Boitatá

Oriundo da cultura tupi, o Boitatá é um dos personagens mais conhecidos do folclore brasileiro. Na história contemporânea do Brasil, em geral é na pré-escola que passamos a conhecer a lenda de uma cobra boazinha que se transforma em fogo para proteger as florestas e os rios dos caçadores e homens maus. No entanto, a lenda, ou a “figura” do Boitatá, foi registrada por um cronista em fontes históricas quinhentistas uma única vez em poucas frases.

É do padre Anchieta a comprovação de como as cobras eram percebidas e temidas na mitologia tupi. Numa carta de São Vicente datada de 1560, ele relata sobre uma entidade tupi que afirma ser Mbaé (coisa) Tatá (fogo), “coisa de fogo”, “o que é todo fogo”. O “baetatá” acontecia “máxime nas praias”, porque esses seres “vivem a maior parte junto do mar e dos rios” e sobre ele “não se vê outra coisa senão um facho cintilante correndo daqui para ali”. Segundo Anchieta, a coisa de fogo “acomete rapidamente os índios e mata-os, como os curupiras, o que seja isso ainda não se sabe como certeza”.

O Curupira, outra lenda indígena. Manuel Santiago, 1926. Wikimedia Commons 

Com esse relato, é possível termos ciência de que os “baetatá” eram entidades das quais os tupis tinham receio, pois os “baetatá” podiam até matar sem qualquer razão aparente. Segundo esse único registro, “todo fogo” não era exatamente uma cobra, mas um rastro de luz. 

Representação do Boitatá. O homem na canoa teme pelo fogo que se espalha. Fonte: Liber Proeliis

Em 1566, durante as batalhas pela conquista e defesa da Guanabara, uma emboscada massiva de canoas tupinambás ficou conhecida por ser abortada após a queima acidental de toda a pólvora em um dos batéis portugueses.

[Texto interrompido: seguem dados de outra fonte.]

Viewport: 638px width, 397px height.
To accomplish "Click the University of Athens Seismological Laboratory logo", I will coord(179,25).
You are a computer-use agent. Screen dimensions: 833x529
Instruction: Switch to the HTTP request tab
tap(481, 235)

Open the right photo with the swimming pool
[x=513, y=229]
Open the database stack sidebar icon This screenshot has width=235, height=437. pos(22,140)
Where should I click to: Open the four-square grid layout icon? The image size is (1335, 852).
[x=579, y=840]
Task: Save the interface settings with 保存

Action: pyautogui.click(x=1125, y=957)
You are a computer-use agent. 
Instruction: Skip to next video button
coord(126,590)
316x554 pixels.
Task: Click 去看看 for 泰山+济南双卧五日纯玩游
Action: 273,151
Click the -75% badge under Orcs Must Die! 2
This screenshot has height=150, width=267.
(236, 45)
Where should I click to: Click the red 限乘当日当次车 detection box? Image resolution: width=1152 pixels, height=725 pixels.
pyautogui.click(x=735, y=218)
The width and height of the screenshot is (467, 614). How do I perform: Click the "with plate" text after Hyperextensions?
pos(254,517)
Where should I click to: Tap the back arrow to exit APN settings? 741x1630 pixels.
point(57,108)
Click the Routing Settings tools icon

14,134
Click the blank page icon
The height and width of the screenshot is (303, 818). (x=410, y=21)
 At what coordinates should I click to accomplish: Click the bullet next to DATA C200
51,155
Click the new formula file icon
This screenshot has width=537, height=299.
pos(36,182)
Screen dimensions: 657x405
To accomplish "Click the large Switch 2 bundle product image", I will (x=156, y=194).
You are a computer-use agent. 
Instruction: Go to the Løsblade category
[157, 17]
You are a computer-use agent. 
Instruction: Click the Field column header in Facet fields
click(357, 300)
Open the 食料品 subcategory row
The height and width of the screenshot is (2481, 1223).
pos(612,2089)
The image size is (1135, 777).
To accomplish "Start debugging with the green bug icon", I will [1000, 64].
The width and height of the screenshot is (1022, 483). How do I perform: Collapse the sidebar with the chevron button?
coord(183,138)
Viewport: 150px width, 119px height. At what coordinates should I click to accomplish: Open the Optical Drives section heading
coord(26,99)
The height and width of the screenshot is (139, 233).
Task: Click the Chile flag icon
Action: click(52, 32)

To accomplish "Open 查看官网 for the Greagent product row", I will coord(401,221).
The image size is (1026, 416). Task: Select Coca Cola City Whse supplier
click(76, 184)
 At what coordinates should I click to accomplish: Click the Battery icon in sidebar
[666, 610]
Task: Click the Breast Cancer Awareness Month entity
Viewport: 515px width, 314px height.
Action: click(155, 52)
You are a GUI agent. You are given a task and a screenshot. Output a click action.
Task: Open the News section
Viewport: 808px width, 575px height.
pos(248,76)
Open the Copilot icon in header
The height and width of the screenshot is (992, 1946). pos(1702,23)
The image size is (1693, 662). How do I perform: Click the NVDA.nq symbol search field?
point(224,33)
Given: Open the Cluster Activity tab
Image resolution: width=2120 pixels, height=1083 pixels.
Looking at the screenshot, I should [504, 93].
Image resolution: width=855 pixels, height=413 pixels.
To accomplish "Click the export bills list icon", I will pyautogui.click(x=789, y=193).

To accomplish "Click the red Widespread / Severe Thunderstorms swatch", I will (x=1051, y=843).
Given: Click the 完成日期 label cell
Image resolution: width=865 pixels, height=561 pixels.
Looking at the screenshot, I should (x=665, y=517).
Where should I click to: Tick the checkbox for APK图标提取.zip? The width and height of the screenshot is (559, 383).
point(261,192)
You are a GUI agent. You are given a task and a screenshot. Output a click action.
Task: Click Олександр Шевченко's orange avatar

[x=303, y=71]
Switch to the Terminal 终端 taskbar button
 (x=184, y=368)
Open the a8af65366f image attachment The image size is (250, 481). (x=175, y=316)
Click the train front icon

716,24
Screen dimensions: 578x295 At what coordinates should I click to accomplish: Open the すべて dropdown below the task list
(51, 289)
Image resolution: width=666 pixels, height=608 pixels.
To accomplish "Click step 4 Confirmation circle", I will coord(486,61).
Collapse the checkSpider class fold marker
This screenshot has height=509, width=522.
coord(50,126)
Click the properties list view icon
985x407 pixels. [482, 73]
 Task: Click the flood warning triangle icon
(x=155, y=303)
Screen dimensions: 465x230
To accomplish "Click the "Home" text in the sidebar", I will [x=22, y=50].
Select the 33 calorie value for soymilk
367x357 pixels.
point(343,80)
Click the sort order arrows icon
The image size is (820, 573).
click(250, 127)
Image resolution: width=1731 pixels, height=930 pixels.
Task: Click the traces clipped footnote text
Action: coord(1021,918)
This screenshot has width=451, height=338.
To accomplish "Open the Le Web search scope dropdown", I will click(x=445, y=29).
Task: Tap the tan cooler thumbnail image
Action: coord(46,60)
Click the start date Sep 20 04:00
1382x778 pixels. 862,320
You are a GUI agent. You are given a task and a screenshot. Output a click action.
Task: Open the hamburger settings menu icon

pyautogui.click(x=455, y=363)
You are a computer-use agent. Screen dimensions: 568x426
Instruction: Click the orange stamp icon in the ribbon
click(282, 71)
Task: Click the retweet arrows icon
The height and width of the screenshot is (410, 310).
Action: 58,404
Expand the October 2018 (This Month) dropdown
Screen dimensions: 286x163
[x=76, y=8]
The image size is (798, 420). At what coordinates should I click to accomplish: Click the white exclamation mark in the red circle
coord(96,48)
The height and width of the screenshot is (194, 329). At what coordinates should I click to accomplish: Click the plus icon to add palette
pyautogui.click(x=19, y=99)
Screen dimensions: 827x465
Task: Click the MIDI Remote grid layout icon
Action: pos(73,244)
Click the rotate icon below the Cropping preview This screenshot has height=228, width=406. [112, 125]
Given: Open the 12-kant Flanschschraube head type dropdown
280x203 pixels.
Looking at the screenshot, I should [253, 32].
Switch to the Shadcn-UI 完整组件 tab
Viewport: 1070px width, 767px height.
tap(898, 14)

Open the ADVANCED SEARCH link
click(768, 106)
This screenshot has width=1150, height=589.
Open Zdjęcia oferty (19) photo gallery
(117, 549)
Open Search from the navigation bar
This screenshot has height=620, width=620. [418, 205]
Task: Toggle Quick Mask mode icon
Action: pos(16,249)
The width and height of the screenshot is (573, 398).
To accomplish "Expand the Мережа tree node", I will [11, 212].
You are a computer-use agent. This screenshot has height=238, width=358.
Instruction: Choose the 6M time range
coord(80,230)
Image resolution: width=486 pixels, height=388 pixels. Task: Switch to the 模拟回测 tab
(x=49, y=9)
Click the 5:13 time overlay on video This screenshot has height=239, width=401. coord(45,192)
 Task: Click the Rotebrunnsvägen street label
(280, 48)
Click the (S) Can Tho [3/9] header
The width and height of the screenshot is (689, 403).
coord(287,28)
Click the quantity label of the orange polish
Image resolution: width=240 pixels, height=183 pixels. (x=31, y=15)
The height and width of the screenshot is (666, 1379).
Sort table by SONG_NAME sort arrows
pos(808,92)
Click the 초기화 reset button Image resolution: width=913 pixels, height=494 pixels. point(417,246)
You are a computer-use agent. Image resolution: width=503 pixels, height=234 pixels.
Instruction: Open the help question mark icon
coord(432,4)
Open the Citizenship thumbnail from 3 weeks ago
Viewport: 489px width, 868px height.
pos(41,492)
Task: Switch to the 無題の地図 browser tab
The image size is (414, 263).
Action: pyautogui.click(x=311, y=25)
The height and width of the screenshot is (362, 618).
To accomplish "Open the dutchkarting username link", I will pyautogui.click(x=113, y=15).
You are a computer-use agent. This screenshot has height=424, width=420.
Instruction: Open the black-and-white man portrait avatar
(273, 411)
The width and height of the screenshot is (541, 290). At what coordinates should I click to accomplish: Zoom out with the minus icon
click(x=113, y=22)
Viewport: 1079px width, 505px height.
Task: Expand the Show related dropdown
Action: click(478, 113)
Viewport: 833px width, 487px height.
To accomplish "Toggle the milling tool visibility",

Os tupinambás se impressionaram com o facho de fogo produzido e recuaram de um ataque que seria vitorioso pela desproporção dos contingentes em combate. Um sinal tenebroso de “baetatá” salvou os lusos do massacre.  

Já no século XX, o historiador Luís da Câmara Cascudo concluiu que as lendas do boitatá e da coisa de fogo podem estar associadas ao então fenômeno natural inexplicável, na época, do “fogo-fátuo”. Trata-se da combustão natural de matéria orgânica em decomposição que, ao acumular metano e fosfina, inflamam-se espontaneamente no ar, em contato com oxigênio, provocando queima de gases. Um facho de luz e fogo que pode ser visto no mar, nos rios, mangues e locais com muita matéria orgânica enterrada, como aterros sanitários e cemitérios.   

Representação gráfica e associada à mitologia do que seriam os “fogos-fátuos” em um pântano. Fonte: site Seres Mitológicos

Para quem está perto do fenômeno, a reação instintiva é correr, mas o deslocamento de ar acaba puxando a flama para mais perto, dando a percepção de que o “espírito”, o fantasma, ou o Boitatá está perseguindo a pessoa. É capaz de se morrer de susto mesmo, afinal, embora possa ter uma explicação científica, sempre veremos um Boitatá atrás de nós.